What is expected »
All lines in the data that hold the word "computer" need copying.

Data for processing »

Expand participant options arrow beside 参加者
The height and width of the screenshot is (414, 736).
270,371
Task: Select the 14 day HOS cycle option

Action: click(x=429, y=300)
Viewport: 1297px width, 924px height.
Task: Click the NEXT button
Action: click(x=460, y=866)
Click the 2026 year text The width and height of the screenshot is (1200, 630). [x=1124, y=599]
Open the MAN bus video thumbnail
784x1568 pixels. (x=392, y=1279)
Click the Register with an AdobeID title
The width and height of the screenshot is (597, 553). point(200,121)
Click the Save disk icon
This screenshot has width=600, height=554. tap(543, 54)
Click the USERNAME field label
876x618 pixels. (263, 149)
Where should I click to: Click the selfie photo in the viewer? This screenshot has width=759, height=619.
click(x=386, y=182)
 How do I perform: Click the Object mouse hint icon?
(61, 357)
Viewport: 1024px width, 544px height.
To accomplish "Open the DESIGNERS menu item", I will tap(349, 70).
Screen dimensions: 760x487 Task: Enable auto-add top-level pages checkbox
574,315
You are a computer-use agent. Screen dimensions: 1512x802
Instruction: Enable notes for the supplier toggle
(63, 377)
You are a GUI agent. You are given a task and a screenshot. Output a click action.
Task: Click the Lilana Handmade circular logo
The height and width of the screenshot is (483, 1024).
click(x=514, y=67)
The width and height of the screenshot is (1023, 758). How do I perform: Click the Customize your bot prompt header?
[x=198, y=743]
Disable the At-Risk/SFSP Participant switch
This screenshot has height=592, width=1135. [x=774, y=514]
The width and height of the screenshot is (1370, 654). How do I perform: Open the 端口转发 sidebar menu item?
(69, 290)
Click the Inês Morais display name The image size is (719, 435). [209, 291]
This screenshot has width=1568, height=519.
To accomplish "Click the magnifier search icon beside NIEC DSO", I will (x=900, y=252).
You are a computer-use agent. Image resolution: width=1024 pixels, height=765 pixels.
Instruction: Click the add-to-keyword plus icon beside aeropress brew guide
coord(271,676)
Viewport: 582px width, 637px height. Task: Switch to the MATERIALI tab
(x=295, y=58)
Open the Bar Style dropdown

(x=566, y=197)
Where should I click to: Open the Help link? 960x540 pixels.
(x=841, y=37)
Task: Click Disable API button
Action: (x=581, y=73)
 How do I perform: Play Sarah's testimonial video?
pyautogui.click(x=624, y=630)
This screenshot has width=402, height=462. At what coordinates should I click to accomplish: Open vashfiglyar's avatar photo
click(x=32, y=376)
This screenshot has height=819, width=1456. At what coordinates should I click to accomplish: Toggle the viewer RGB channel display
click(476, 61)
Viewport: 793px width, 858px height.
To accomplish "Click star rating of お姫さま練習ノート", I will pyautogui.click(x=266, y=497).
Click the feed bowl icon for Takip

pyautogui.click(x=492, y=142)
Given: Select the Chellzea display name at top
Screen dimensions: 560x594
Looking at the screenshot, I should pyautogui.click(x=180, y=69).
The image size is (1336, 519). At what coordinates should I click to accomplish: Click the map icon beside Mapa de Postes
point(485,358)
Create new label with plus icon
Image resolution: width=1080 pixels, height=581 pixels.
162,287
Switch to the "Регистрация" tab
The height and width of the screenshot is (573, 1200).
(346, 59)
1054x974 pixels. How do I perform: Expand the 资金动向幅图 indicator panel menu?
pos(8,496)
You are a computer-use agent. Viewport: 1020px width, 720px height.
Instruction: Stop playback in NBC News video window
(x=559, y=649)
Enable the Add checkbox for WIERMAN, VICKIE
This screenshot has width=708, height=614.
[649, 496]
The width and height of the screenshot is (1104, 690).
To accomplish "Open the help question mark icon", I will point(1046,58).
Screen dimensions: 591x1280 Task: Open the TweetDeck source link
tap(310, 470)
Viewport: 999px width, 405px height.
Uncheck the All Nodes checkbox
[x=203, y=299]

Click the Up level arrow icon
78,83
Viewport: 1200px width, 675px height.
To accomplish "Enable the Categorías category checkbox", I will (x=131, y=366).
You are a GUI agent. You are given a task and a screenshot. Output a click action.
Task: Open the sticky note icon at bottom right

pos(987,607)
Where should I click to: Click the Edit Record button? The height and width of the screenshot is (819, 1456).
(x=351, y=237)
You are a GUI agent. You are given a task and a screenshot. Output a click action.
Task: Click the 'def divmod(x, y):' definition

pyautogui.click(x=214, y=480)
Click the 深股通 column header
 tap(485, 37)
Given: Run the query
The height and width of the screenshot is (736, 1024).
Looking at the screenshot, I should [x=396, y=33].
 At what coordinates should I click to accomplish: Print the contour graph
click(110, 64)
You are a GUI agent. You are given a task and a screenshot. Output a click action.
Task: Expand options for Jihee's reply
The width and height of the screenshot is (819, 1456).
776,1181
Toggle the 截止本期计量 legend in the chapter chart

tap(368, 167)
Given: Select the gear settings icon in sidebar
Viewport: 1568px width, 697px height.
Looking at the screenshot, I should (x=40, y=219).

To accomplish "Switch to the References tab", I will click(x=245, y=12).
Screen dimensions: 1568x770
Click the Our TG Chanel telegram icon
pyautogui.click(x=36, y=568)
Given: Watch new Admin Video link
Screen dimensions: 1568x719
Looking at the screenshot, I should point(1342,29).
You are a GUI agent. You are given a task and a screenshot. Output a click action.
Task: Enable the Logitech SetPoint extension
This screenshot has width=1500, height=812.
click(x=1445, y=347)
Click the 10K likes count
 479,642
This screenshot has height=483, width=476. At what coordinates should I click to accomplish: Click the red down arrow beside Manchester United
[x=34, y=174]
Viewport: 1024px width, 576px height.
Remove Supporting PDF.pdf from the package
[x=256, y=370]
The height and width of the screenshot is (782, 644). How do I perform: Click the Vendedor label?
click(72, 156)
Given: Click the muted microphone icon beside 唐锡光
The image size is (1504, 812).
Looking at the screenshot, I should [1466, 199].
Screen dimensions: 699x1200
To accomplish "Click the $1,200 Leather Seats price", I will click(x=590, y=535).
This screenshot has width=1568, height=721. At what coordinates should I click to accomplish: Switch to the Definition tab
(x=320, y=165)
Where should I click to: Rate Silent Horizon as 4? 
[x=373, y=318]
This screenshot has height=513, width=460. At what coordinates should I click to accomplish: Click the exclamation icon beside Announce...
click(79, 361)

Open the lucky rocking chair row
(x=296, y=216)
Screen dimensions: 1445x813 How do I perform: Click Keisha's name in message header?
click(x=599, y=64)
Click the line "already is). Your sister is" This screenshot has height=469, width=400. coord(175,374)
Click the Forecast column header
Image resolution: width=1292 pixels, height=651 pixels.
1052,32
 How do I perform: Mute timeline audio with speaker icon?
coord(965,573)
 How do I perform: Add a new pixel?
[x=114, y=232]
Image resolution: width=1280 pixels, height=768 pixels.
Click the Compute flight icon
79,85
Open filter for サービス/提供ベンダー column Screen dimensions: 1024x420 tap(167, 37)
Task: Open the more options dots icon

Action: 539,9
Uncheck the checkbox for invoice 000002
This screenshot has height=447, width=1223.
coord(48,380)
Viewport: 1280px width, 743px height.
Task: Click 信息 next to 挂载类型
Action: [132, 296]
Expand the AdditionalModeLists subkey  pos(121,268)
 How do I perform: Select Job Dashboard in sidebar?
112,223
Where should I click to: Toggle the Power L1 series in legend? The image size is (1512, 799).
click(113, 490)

Problem solution »
You are a computer-use agent. Screen dimensions: 1512x802
You are a computer-use agent. Image resolution: width=1024 pixels, height=765 pixels.
You are a computer-use agent. Viewport: 1020px width, 720px height.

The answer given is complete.